Prévenir le burn-out

06 Décembre 2018 Par Jonas Mercier
Anne-Claire Delval: «L’hyperconnexion est pour moi un élément déclencheur, qui explique pourquoi cette maladie est si fréquente à notre époque.»
Anne-Claire Delval: «L’hyperconnexion est pour moi un élément déclencheur, qui explique pourquoi cette maladie est si fréquente à notre époque.»
(Illustration: Hadi Saadaldeen / Maison Moderne)

Certains le qualifient de mal du siècle, d’autres de mot à la mode. En France, on le traduit par «syndrome d’épuisement professionnel». Mais existe-t-il des moyens à mettre en place au sein des organisations pour l’éviter?

Tout le monde souffre de stress. Parfois il s’avère stimulant et donc bénéfique, mais quand il est permanent, il est destructeur.

Le burn-out est le résultat de son accumulation. «L’hyperconnexion est pour moi un élément déclencheur, qui explique pourquoi cette maladie est si fréquente à notre époque», assure Anne-Claire Delval, sophrologue et fondatrice du site internet www.deep.lu.

Mal détecté, le burn-out n’est pas encore reconnu comme une maladie professionnelle par l’Organisation mondiale de la santé (OMS), pas plus que par la Caisse nationale de santé (CNS).

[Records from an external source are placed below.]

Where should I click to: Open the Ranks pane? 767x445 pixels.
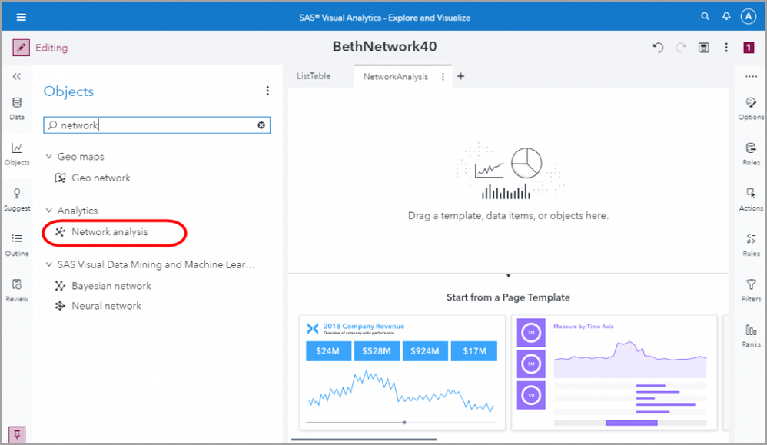click(751, 335)
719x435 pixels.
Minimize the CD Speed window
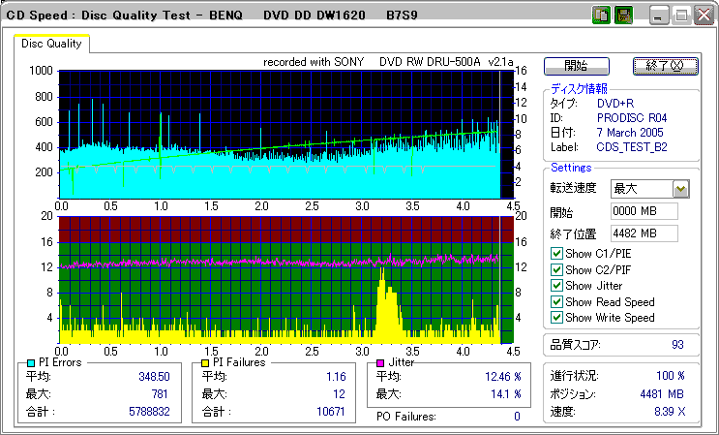point(659,16)
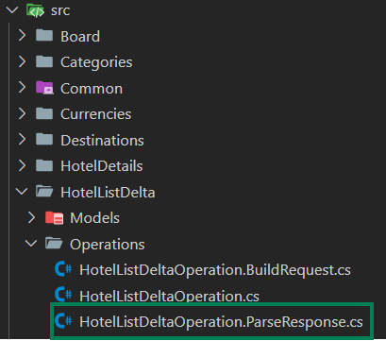This screenshot has width=386, height=341.
Task: Expand the Common folder chevron
Action: pyautogui.click(x=22, y=87)
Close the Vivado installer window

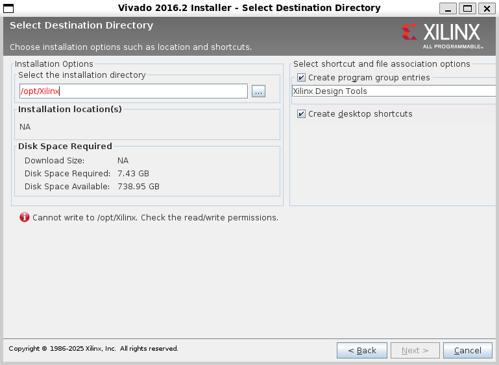(x=486, y=8)
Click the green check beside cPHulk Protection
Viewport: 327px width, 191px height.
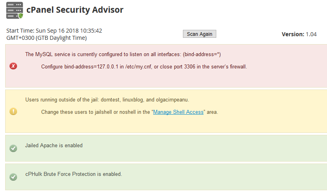(13, 177)
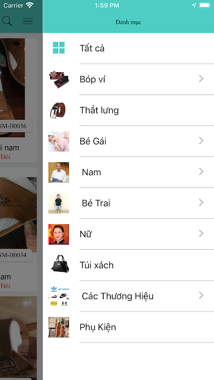Tap the belt image for Thắt lưng
The width and height of the screenshot is (214, 380).
58,110
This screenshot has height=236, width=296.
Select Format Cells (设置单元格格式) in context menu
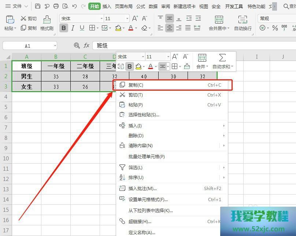pos(148,200)
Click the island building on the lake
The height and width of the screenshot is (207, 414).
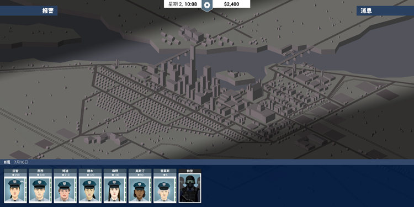tap(235, 77)
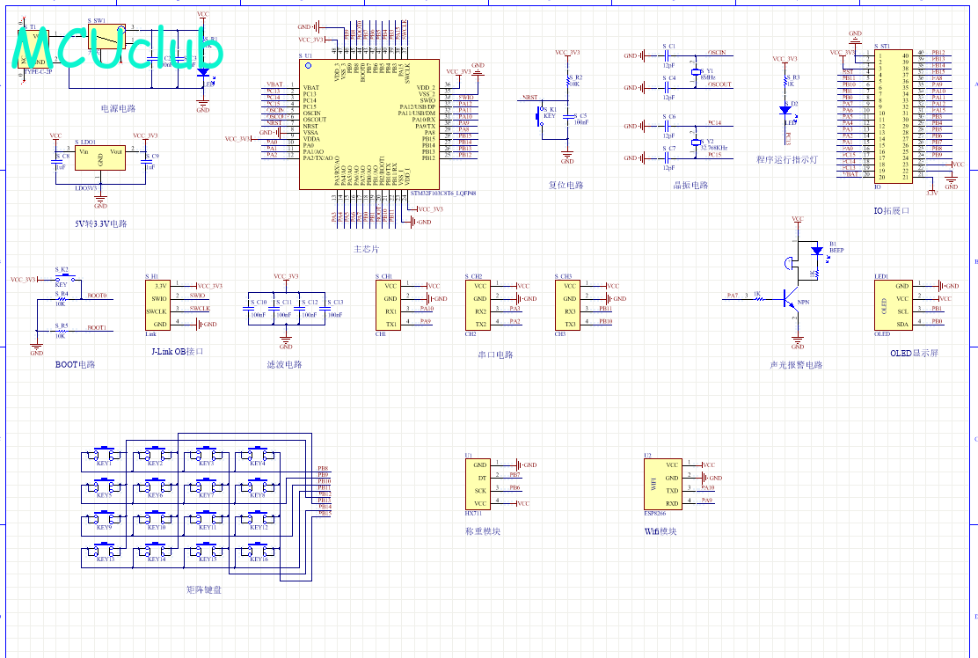
Task: Select the "5V转3.3V电路" section label
Action: click(101, 224)
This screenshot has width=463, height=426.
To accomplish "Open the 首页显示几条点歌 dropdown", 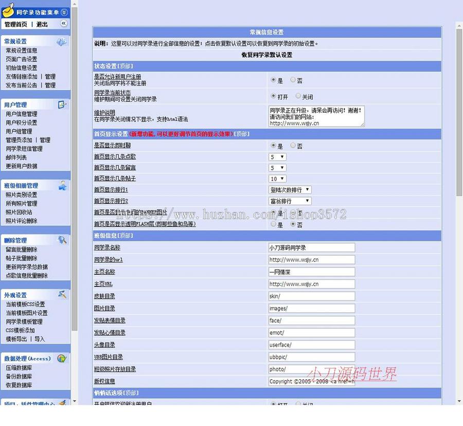I will 277,156.
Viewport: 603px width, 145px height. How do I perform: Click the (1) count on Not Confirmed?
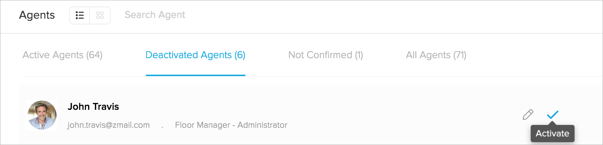(x=359, y=55)
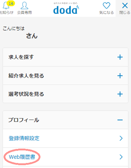Tap the yellow 16 notification badge
131x168 pixels.
coord(11,3)
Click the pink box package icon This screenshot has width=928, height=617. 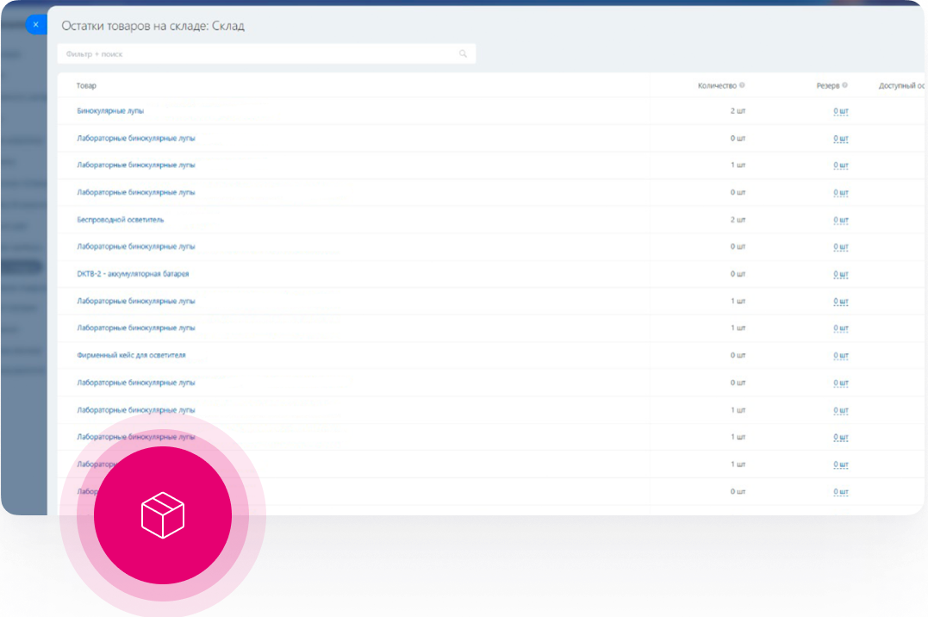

Difficile dans ces conditions d’avoir des statistiques précises sur son ampleur au Luxembourg.

Toujours est-il qu’il représente une réalité bien palpable dans le monde de l’entreprise et que son coût, en termes humains et financiers, n’est pas à prendre à la légère. L’ampleur du phénomène a même poussé la Fondation Hôpitaux Robert Schuman à lancer un programme thérapeutique dédié au sein de son GesondheetsZentrum.

Faut-il avoir confiance dans la SMT?

De plus en plus d’entreprises essaient de prévenir le phénomène en travaillant sur leur organisation interne. Certaines tentent par exemple d’instaurer un droit à la déconnexion.

«Il faut faire attention, car c’est une mesure qui peut paradoxalement générer du stress chez ceux qui peuvent être rassurés de lire leurs mails en soirée, prévient Anne-Claire Delval. Sa mise en place doit donc être adaptée en fonction des habitudes de chaque salarié pour être efficace.»

Mais le plus important est de pouvoir donner une pause à son cerveau, peu importe quand celle-ci intervient. Cela peut se traduire par une petite marche solitaire pendant la pause de midi ou un temps de méditation, yeux fermés, entre deux tâches.

«Les managers en font parfois une montagne, mais de toutes petites choses, comme accorder une sieste de 15 minutes après le repas ou organiser un petit-déjeuner hebdomadaire avec son équipe pour sortir du contexte professionnel, peuvent avoir un réel impact», complète Anne-Claire Delval.

Il existe aussi des remèdes plus directs, comme la stimulation magnétique transcrânienne (SMT). «C’est une façon très simple de réactiver ses neurones, qui peut être utilisée comme un traitement préventif ou un soin curatif du burn-out», détaille le psychiatre français Alain Meunier. Une technique dont l’utilisation est quasiment banalisée outre-Atlantique, mais encore peu répandue eu Europe.